Buona informazione e impegno per il bene comune è un binomio stretto. In una stagione di grave crisi di credibilità della politica, i media come possono contribuire a capire meglio la realtà complessa?
In questo momento sono abbastanza sfiduciata dai media, che sempre più tendono a diventare amplificatori di voci selezionate, luoghi dove si consumano battaglie di potere a colpi di metacomunicazione, veicoli di messaggi che significano cose diverse da quelle che dicono. Il bene comune rischia di diventare una bandiera da sventolare per ottenere consenso, da esibire quando coincide con gli interessi dell’una e dell’altra parte, salvo poi metterlo da parte senza problemi quando si tratta di decidere come agire.
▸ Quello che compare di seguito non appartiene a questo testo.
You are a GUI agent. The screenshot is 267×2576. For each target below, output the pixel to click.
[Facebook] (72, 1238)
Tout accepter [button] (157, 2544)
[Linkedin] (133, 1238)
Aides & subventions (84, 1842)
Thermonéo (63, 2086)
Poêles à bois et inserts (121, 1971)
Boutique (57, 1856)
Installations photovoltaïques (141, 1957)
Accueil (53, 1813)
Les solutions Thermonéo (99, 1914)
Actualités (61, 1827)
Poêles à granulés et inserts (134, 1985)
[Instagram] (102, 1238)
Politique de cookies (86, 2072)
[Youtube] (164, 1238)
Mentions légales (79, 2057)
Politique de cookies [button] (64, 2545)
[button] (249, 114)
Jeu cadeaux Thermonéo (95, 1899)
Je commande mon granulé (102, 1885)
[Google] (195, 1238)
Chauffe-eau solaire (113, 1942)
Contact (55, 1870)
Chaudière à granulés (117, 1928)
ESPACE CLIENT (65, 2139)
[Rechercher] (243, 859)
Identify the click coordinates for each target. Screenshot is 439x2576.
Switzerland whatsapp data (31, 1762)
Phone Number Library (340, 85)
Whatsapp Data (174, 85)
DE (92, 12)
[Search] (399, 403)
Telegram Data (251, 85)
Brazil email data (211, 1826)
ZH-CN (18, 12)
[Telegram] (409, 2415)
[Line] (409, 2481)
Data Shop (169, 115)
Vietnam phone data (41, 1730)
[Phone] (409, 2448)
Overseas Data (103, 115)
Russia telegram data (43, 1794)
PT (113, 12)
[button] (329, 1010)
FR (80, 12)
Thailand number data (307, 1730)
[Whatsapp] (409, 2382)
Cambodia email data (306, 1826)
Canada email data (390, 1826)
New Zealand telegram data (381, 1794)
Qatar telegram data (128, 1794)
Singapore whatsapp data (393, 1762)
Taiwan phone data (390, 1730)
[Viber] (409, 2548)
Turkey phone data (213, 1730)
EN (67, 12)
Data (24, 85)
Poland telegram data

Quindi un atteggiamento da rivedere…
Diciamo che il bene comune alimenta più le retoriche che le politiche. E che i media negli ultimi anni hanno dato il loro contributo a questa deriva, che non esito a definire nichilista. Credo che in questo momento i media possano contribuire a superare la crisi della politica, e della cultura in senso più lato, solo se si capisce che il vecchio modello, che ha funzionato fino a ieri, è ormai perdente; e che è prima di tutto nel loro interesse, oltre che in quello della collettività, l’impegno a riformulare il proprio ruolo in una infosfera dove la rete riveste un’importanza crescente (basta vedere la diffusione degli smartphones nell’ultimo anno). Un ruolo che, se svolto con responsabilità, può rivelarsi insostituibile: per esempio, rispetto alla possibilità di riconnettere i frammenti di quella comunità simbolica che è la nazione, che nella frammentazione e disaggregazione della Rete rischia di sciogliersi fino a scomparire. Se invece, come ormai sempre più spesso accade, la stampa tradizionale si limita a fare l’aggregatore di notizie già disponibili in Rete, è votata all’irrilevanza e a un ritardo cronico.
I social media aiutano ad essere più consapevoli e favoriscono la partecipazione?
Personalmente sono contraria a ogni forma di determinismo tecnologico, e dunque anche all’idea che siano i social media a produrre partecipazione. Piuttosto vedo la svolta social del web 2.0 come il frutto di un desiderio che è riuscito a piegare il medium per “costringerlo” a rispondere a bisogni antropologici fondamentali, come il superamento dell’individualismo e il desiderio di condivisione. Che, certamente, alimenta anche la consapevolezza e offre nuove occasioni e nuovi territori per essere non solo consumatori di informazione, ma “cercatori”, come diceva McLuhan, e produttori, in quanto testimoni che possono esprimere la loro voce».
Quale ruolo possono svolgere le testate di ispirazione cristiana?
Fondamentale. Per aumentare il pluralismo, anche per chi non è credente; per leggere con libertà i segni dei tempi per chi lo è.